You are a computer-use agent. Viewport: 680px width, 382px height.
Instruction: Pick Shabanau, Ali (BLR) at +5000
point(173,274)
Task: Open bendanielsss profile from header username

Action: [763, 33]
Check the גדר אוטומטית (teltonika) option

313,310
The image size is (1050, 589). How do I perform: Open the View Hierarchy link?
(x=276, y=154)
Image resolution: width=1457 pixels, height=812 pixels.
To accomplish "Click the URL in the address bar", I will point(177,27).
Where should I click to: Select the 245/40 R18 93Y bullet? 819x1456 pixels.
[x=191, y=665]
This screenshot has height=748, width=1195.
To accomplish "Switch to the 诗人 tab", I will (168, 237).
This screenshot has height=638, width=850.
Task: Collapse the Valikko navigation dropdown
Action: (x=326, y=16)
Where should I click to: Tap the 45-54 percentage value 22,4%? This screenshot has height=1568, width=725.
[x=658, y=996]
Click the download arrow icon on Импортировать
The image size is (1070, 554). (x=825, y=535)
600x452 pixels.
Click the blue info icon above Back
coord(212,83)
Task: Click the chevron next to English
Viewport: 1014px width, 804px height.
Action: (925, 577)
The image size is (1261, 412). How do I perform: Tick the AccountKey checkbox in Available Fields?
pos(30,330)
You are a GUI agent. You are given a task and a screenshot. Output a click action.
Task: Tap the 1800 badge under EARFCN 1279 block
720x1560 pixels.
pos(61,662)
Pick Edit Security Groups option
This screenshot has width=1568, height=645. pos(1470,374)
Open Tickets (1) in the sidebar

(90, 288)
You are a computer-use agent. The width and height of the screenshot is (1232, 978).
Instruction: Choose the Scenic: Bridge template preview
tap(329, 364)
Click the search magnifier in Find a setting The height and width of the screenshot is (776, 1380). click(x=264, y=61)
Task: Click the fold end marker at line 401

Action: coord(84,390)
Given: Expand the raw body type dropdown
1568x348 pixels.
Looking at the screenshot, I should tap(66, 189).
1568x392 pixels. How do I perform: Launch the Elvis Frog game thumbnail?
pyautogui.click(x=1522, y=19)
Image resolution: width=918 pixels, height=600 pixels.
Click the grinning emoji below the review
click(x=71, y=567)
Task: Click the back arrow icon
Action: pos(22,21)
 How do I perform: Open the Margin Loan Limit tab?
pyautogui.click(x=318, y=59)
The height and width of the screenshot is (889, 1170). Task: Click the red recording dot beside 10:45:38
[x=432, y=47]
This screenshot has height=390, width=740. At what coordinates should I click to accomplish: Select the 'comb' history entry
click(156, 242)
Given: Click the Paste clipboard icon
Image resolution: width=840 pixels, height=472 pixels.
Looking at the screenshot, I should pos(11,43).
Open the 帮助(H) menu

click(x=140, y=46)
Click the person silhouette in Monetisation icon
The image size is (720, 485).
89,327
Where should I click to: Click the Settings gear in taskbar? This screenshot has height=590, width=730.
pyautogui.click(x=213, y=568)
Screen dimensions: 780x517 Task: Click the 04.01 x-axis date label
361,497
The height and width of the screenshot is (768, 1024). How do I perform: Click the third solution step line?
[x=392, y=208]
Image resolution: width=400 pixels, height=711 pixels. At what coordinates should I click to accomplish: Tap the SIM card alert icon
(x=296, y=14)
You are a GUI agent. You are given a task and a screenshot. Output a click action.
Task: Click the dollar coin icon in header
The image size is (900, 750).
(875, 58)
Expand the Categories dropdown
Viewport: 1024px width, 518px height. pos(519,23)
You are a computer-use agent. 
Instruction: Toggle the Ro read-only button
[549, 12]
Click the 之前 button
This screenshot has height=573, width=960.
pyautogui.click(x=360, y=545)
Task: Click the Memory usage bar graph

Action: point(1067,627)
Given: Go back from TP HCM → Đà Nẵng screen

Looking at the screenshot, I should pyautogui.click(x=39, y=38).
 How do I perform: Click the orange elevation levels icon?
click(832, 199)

──────────

● Exercise
Would you write out all the records exactly as they read?

● Written answer
You are a computer-use agent. Viewport: 680px width, 382px height.
Instruction: Pick Shabanau, Ali (BLR) at +5000
point(173,274)
Task: Open bendanielsss profile from header username

Action: [763, 33]
Check the גדר אוטומטית (teltonika) option

313,310
The image size is (1050, 589). How do I perform: Open the View Hierarchy link?
(x=276, y=154)
Image resolution: width=1457 pixels, height=812 pixels.
To accomplish "Click the URL in the address bar", I will point(177,27).
Where should I click to: Select the 245/40 R18 93Y bullet? 819x1456 pixels.
[x=191, y=665]
This screenshot has height=748, width=1195.
To accomplish "Switch to the 诗人 tab", I will (168, 237).
This screenshot has height=638, width=850.
Task: Collapse the Valikko navigation dropdown
Action: (x=326, y=16)
Where should I click to: Tap the 45-54 percentage value 22,4%? This screenshot has height=1568, width=725.
[x=658, y=996]
Click the download arrow icon on Импортировать
The image size is (1070, 554). (x=825, y=535)
600x452 pixels.
Click the blue info icon above Back
coord(212,83)
Task: Click the chevron next to English
Viewport: 1014px width, 804px height.
Action: (925, 577)
The image size is (1261, 412). How do I perform: Tick the AccountKey checkbox in Available Fields?
pos(30,330)
You are a GUI agent. You are given a task and a screenshot. Output a click action.
Task: Tap the 1800 badge under EARFCN 1279 block
720x1560 pixels.
pos(61,662)
Pick Edit Security Groups option
This screenshot has width=1568, height=645. pos(1470,374)
Open Tickets (1) in the sidebar

(90, 288)
You are a computer-use agent. The width and height of the screenshot is (1232, 978).
Instruction: Choose the Scenic: Bridge template preview
tap(329, 364)
Click the search magnifier in Find a setting The height and width of the screenshot is (776, 1380). click(x=264, y=61)
Task: Click the fold end marker at line 401

Action: coord(84,390)
Given: Expand the raw body type dropdown
1568x348 pixels.
Looking at the screenshot, I should tap(66, 189).
1568x392 pixels. How do I perform: Launch the Elvis Frog game thumbnail?
pyautogui.click(x=1522, y=19)
Image resolution: width=918 pixels, height=600 pixels.
Click the grinning emoji below the review
click(x=71, y=567)
Task: Click the back arrow icon
Action: pos(22,21)
 How do I perform: Open the Margin Loan Limit tab?
pyautogui.click(x=318, y=59)
The height and width of the screenshot is (889, 1170). Task: Click the red recording dot beside 10:45:38
[x=432, y=47]
This screenshot has height=390, width=740. At what coordinates should I click to accomplish: Select the 'comb' history entry
click(156, 242)
Given: Click the Paste clipboard icon
Image resolution: width=840 pixels, height=472 pixels.
Looking at the screenshot, I should pos(11,43).
Open the 帮助(H) menu

click(x=140, y=46)
Click the person silhouette in Monetisation icon
The image size is (720, 485).
89,327
Where should I click to: Click the Settings gear in taskbar? This screenshot has height=590, width=730.
pyautogui.click(x=213, y=568)
Screen dimensions: 780x517 Task: Click the 04.01 x-axis date label
361,497
The height and width of the screenshot is (768, 1024). How do I perform: Click the third solution step line?
[x=392, y=208]
Image resolution: width=400 pixels, height=711 pixels. At what coordinates should I click to accomplish: Tap the SIM card alert icon
(x=296, y=14)
You are a GUI agent. You are given a task and a screenshot. Output a click action.
Task: Click the dollar coin icon in header
The image size is (900, 750).
(875, 58)
Expand the Categories dropdown
Viewport: 1024px width, 518px height. pos(519,23)
You are a computer-use agent. 
Instruction: Toggle the Ro read-only button
[549, 12]
Click the 之前 button
This screenshot has height=573, width=960.
pyautogui.click(x=360, y=545)
Task: Click the Memory usage bar graph

Action: point(1067,627)
Given: Go back from TP HCM → Đà Nẵng screen

Looking at the screenshot, I should pyautogui.click(x=39, y=38).
 How do I perform: Click the orange elevation levels icon?
click(832, 199)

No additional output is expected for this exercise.